• PROBLEMS TO SOLVE:
- a) Rewrite part of the MarketStore text. Begin at the words "The table definition" and stop after "code looks like this.", changing "table definition" to "schema".
- b) In the MarketStore text, how much RAM does the test machine have?

• EXCERPTED TEXT:

The difference from last time is that background worker is configured to fetch 1-minute bar data instead of 1-day bar data, starting from 2016-01-01.  That is almost 2.5 years with more than 1 million bars. You will need to keep the server up and running for a day or so to fill all the data, since GDAX’s historical price API does not allow you to fetch that many data points quickly.

Again, the data fetch worker carefully controls the data fetch speed in case the API returns “Rate Limit” error. So you just need to sleep on it.

Additional configuration here is something called “on-disk aggregate” trigger.  What it does is to aggregate 1-minute bar data for lower resolutions (here 5 minutes, 15 minutes, 1 hour, and 1 day).

Check the longer time horizon to verify the entry/exit signals

In a typical trading strategy, you will need to check the longer time horizon to verify the entry/exit signals even if you are working on the minute level. So it is a pretty important feature. You would need pretty complicated LEFT JOIN query to achieve the same time-windowed aggregate in SQL. But with MarketStore, all you need is this small section in the configuration file.

The machine we are using for this test is a typical Ubuntu virtual machine with 8 of Intel(R) Xeon(R) CPU E5-2673 v3 @ 2.40GHz, 32GB RAM and SSD.

The Benchmark

Unfortunately lots of people in this space are using some sort of SQL database

We are going to have a DataFrame object in python which holds all the minute level historical price data of bitcoin since January of 2016 from the server.  We compare MarketStore and PostgreSQL.

PostgreSQL is not really meant to be the data store for this type of data, but unfortunately lots of people in this space are using some sort of SQL database for this purpose since there is no other alternative.  That’s why we built MarketStore.

The table definition of the bitcoin data in PostgreSQL side looks like this.

btc=# \d prices
              Table "public.prices"
 Column |            Type             | Modifiers
 t      | timestamp without time zone |
 open   | double precision            |
 high   | double precision            |
 low    | double precision            |
 close  | double precision            |
 volume | double precision            |

The code looks like this.

# For postgres
def get_df_from_pg_one(conn, symbol):
    tbl = f'"{symbol}"'
    cur = conn.cursor()
    # order by timestamp, so the client doesn’t have to do it
    cur.execute(f"SELECT t, open, high, low, close, volume FROM {tbl} ORDER BY t")
    times = []
    opens = []
    highs = []
    lows = []
    closes = []
    volumes = []
    for t, open, high, low, close, volume in cur.fetchall():

    return pd.DataFrame(dict(
    ), index=times)

# For MarketStore
def get_df_from_mkts_one(symbol):
    params = pymkts.Params(symbol, '1Min', 'OHLCV')
    return pymkts.Client('http://localhost:6000/rpc'

You don’t need much client code to get the DataFrame object

The input and output is basically the same, in that one symbol name is given, query the remote server over the network, and get one DataFrame.  One strong benefit of MarketStore is you don’t need much client code to get the DataFrame object since the wire protocol is designed to give an array of numbers efficiently.

• DATASET EXTRACT:
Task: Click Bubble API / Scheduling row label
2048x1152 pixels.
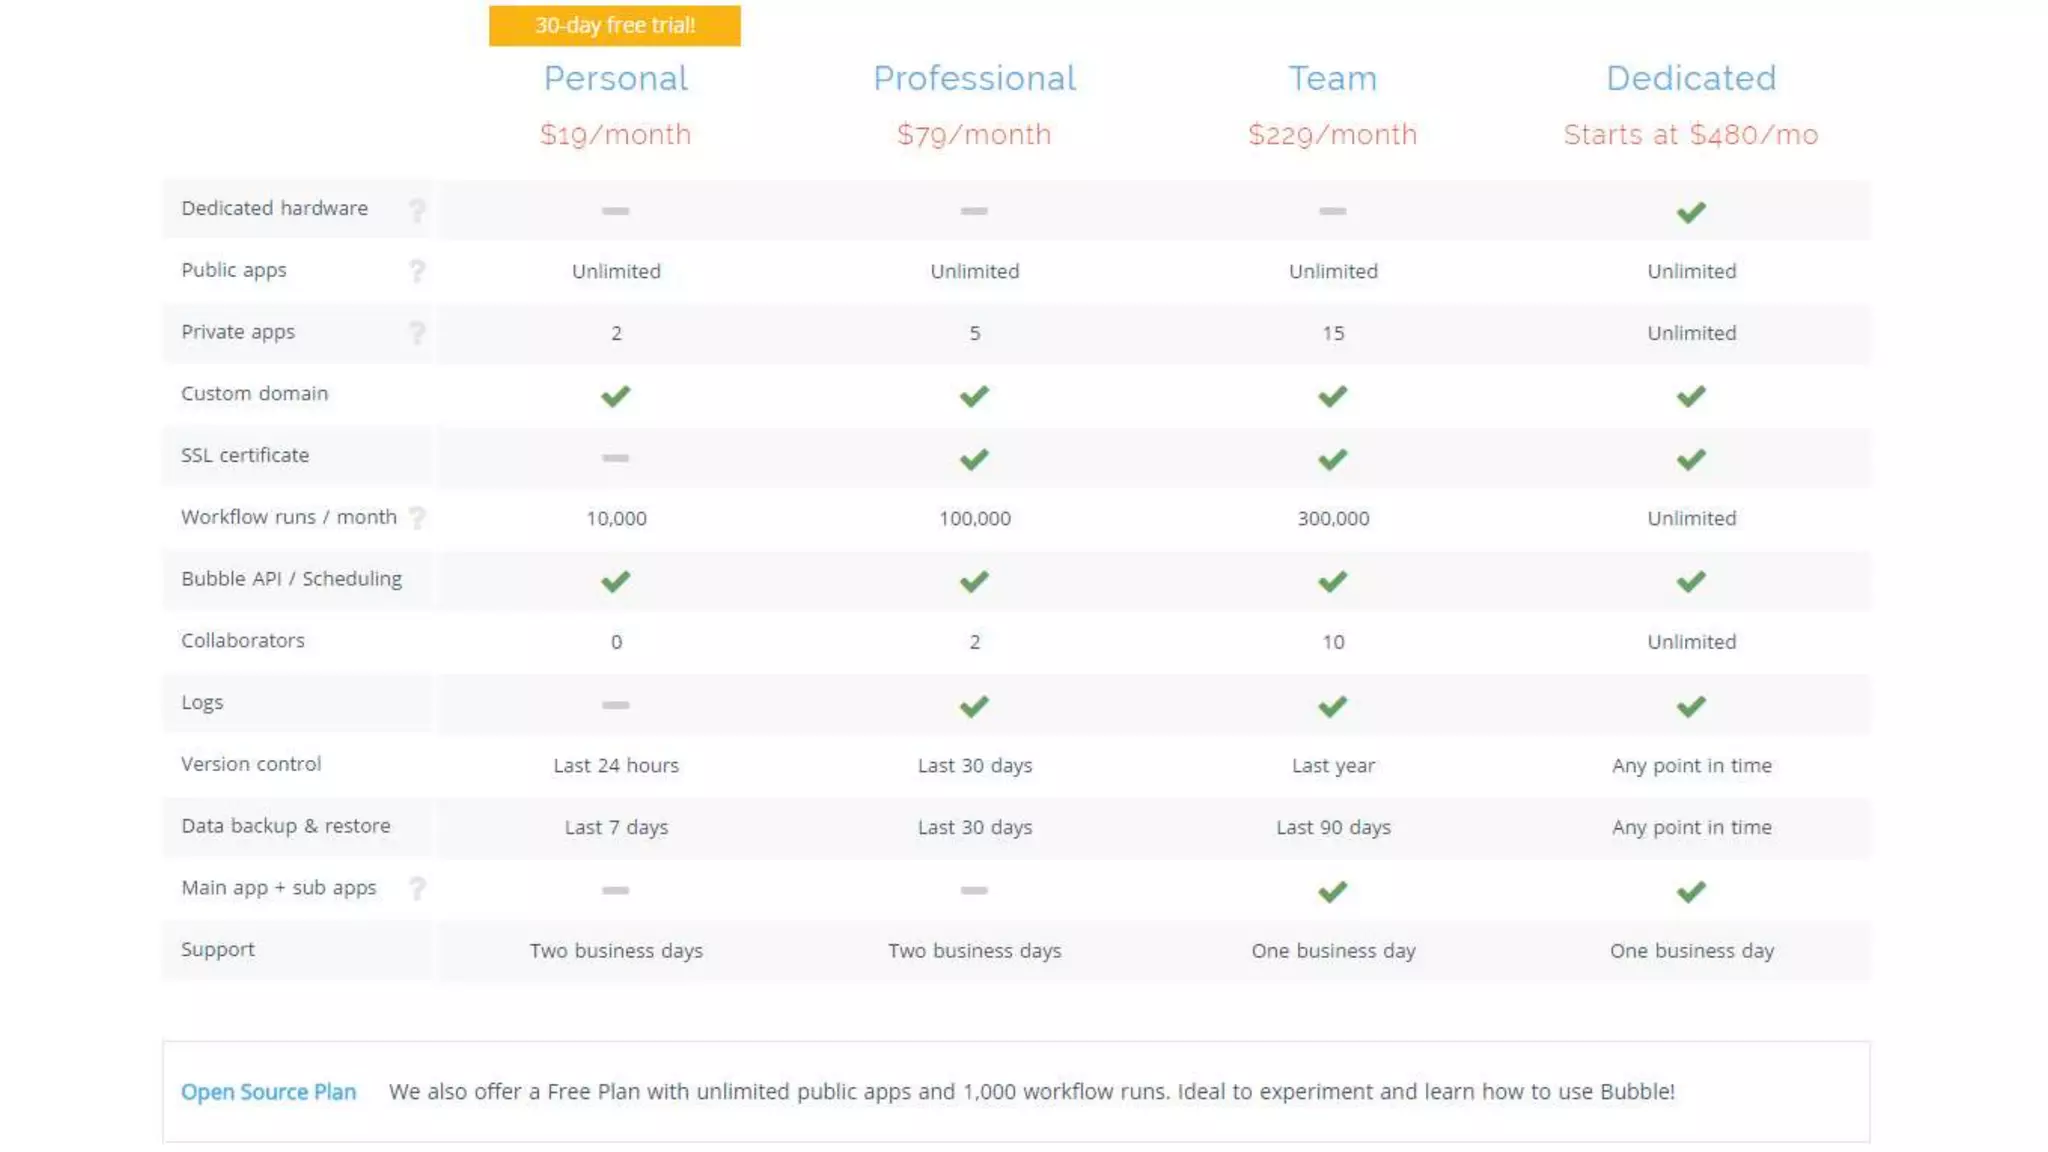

• SOLUTION LIST:
- a)
The schema of the bitcoin data in PostgreSQL side looks like this.

btc=# \d prices
              Table "public.prices"
 Column |            Type             | Modifiers
 t      | timestamp without time zone |
 open   | double precision            |
 high   | double precision            |
 low    | double precision            |
 close  | double precision            |
 volume | double precision            |

The code looks like this.

- b) 32GB